Читаем Свадебные обряды у евреев полностью

Одним из развлечений был театр, приезжавший на гастроли раз в год, во время большой ярмарки. <…> В антрактах играл небольшой оркестр, почти исключительно из еврейских музыкантов – клейзморим. Поскольку публика их отлично знала, зрители часто со своих мест заказывали музыку: «Янкель, сыграй-ка польку!», а потом раздавалось: «Сыграй нам вальсок!» Янкель конечно же исполнял желание своего знакомого, а коллега – заказ своего, так что антракты растягивались до бесконечности[289]

.

Далее Венгерова добавляет: «Из евреев в театр ходила только молодежь.
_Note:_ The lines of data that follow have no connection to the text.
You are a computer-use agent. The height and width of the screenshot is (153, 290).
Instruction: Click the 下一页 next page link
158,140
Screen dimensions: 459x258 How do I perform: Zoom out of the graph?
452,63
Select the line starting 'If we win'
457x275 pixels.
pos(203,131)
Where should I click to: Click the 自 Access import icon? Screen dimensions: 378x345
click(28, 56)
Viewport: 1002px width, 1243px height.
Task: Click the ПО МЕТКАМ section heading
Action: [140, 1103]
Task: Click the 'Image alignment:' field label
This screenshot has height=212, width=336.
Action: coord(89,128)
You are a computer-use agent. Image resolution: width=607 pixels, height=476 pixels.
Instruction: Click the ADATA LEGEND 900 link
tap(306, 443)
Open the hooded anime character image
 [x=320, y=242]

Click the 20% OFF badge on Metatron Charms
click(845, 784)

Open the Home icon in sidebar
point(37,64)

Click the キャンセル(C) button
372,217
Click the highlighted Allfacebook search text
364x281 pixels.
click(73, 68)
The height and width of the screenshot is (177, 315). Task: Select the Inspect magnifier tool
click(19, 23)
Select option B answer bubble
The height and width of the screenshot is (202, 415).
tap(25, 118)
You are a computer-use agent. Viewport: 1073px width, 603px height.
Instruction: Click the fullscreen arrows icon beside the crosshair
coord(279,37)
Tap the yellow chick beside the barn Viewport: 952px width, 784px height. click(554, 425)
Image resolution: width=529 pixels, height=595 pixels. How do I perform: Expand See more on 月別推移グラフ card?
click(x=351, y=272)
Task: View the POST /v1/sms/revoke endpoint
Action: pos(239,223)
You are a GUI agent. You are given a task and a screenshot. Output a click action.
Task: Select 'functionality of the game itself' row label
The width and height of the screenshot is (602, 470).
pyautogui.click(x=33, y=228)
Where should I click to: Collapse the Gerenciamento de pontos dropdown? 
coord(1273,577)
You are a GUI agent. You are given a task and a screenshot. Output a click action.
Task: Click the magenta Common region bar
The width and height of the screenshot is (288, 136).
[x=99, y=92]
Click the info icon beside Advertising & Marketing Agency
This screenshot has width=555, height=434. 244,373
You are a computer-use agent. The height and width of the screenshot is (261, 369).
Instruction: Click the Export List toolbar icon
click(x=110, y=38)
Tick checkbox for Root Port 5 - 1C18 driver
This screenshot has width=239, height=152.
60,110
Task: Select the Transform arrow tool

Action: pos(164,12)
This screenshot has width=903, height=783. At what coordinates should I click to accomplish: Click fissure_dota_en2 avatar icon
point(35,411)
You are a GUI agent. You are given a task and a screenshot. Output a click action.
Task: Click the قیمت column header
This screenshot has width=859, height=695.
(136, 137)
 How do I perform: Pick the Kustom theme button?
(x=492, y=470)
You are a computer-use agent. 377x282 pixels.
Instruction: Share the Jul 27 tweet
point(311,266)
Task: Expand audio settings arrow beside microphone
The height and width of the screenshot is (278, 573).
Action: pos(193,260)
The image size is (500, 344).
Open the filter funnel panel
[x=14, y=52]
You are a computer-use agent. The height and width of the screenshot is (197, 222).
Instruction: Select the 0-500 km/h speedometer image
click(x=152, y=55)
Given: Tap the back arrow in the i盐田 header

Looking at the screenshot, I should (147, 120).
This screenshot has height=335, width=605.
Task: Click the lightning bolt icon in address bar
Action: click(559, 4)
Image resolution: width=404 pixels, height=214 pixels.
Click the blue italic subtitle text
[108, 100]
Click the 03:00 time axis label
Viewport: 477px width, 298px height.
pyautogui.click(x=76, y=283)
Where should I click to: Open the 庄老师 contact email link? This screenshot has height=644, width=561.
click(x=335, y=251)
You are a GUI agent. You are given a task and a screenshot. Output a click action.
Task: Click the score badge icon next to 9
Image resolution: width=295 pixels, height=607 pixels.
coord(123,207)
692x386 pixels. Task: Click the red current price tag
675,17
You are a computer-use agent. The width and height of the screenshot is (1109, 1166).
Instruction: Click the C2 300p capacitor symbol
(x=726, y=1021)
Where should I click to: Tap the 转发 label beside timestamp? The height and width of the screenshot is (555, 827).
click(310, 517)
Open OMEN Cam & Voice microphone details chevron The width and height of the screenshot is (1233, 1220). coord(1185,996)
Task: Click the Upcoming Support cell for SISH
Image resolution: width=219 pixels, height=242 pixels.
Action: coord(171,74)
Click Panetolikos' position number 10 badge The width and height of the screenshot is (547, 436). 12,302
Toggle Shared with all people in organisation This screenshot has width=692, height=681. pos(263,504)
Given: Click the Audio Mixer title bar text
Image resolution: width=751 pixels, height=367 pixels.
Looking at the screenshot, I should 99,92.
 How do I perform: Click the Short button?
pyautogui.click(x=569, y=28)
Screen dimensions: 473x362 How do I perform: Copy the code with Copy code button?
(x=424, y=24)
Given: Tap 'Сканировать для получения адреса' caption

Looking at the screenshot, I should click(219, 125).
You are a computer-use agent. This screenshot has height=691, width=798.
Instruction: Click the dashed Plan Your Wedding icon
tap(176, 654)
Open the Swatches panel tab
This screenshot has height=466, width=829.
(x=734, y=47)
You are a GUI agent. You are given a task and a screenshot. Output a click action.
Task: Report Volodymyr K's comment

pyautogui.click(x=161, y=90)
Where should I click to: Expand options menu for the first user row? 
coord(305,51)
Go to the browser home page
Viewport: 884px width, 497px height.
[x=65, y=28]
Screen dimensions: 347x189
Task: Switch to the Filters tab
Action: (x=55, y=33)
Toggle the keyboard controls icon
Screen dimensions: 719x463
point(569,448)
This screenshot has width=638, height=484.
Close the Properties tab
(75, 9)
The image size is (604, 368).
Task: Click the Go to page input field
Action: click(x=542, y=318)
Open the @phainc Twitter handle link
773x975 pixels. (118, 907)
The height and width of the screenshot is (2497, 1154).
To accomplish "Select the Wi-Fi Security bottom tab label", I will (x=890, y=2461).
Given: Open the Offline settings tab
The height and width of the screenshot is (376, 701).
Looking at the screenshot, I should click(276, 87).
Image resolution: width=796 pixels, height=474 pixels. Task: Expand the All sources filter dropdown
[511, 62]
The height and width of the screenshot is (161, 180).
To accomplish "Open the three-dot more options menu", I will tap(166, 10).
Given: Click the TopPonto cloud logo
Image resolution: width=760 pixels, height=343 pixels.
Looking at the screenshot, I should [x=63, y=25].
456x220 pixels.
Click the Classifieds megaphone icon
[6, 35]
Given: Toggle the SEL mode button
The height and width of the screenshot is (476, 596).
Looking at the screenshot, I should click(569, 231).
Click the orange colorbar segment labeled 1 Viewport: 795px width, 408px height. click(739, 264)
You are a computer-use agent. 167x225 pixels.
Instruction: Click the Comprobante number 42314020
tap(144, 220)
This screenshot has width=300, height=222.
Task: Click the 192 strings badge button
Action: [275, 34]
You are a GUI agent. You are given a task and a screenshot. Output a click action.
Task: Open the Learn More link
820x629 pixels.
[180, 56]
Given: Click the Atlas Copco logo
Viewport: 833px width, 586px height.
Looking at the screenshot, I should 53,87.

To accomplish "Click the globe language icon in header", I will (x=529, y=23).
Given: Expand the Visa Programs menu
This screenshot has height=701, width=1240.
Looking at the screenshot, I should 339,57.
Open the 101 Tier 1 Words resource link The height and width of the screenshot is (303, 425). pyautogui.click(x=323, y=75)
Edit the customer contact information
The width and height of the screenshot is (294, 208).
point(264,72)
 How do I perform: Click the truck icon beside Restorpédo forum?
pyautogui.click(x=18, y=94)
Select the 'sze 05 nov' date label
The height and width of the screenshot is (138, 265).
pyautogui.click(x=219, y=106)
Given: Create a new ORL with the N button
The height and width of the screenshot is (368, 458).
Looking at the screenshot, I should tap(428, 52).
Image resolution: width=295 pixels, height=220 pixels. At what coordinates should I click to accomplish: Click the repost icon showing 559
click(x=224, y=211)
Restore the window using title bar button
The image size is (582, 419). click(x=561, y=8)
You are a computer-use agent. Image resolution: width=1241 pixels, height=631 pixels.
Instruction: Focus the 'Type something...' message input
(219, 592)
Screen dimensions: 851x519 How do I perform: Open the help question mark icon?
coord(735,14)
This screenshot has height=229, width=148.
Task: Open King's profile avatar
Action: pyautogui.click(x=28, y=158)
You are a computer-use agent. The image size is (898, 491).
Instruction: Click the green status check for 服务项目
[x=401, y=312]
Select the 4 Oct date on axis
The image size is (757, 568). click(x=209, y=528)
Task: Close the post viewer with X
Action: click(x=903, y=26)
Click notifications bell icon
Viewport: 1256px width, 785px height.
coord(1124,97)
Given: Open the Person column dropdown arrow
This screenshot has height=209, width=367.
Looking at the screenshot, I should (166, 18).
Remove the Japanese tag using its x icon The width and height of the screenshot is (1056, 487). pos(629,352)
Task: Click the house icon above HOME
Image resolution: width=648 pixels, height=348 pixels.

Старики и люди набожные не ходили в театр никогда».

В очерке С. Фруга предельно обостренным выглядит контраст между восхищением игрой музыканта и отношением к нему самому:

…кларнет Тевьи приводил меня воистину в какой-то исступленный, чисто-мистический восторг. <…> – Боже мой! – размышлял я – что же это такое? – <…> Тевья-клезмер, не умеющий даже правильно читать молитвы, музыкантишка какой-нибудь, играющий на мужицких свадьбах, – и что же? Приставит кларнет к губам, пробежит пальцами по этим клапанчикам и дырочкам и – Боже мой! – ведь слушая его можно сойти с ума от наслаждения. И никакого труда это ему не стоит: играется как-то само-собою…[290]

При сопоставлении высказываний о клезмерах обнаруживаются различия в том, что для исследователя является показателем профессионализма. Берлин упоминал незнание нот, соседствующее с «гармонической отчетливостью», добавляя в качестве примера личное свидетельство о своем земляке, цимбалисте-виртуозе Михоэле Гузикове: «Могу засвидетельствовать, что кроме природной склонности к музыке, свойственной всем членам этой фамилии уже в 3-х поколениях и практического упражнения в ней на еврейских свадьбах, он ничего теоретического о музыке не знал»[291]

.

Липаев, напротив, писал: «…самоучек среди них почти нет, а не знающих нотации – и подавно. Играть без нот считается у них чуть ли не преступлением, хотя написанное на нотных линейках, особенно у скрипачей и кларнетистов, и служит многим предлогом для самой яркой фантазии»[292].

В этих случаях критерием профессионализма выступает не знание или незнание нотной грамоты, а художественное впечатление от игры музыканта. Иной взгляд был у евреев – выпускников консерватории. Вместе с дипломом свободного художника они получали право жить вне черты оседлости, в качестве музыкантов-исполнителей или музыкальных педагогов были вхожи в дома высшего общества. Безусловно, эти музыканты высоко ставили полученные знания и снисходительно отзывались о своих необразованных собратьях[293]

. Говоря о клезмерской музыке, они подчеркивали элементарность фактуры и гармонического языка, указывали на очевидное незнание народными музыкантами нот.

Так, в 1945 году М. Гнесин писал о своей сюите «Еврейский оркестр на балу у городничего» (созданной для постановки Мейерхольдом «Ревизора»): «Я полагаю, что это мое произведение, несмотря на всю его относительную простоту и даже в некоторых отношениях элементарность <…>, едва ли могло быть исполнено полуграмотными, а часто и вовсе не знающими нот подлинными еврейскими свадебными музыкантами»[294].

М. Береговский полагал, что было немало тех, кто «в какой-то степени овладел музыкальной грамотой», перечислял известные ему случаи, когда клезмеры сами записывали собственные композиции, но также добавлял: «Само собой разумеется, что незнание нот ограничивало репертуар рядового клезмера, так как всякое новое произведение ему приходилось усваивать исключительно по слуху»[295].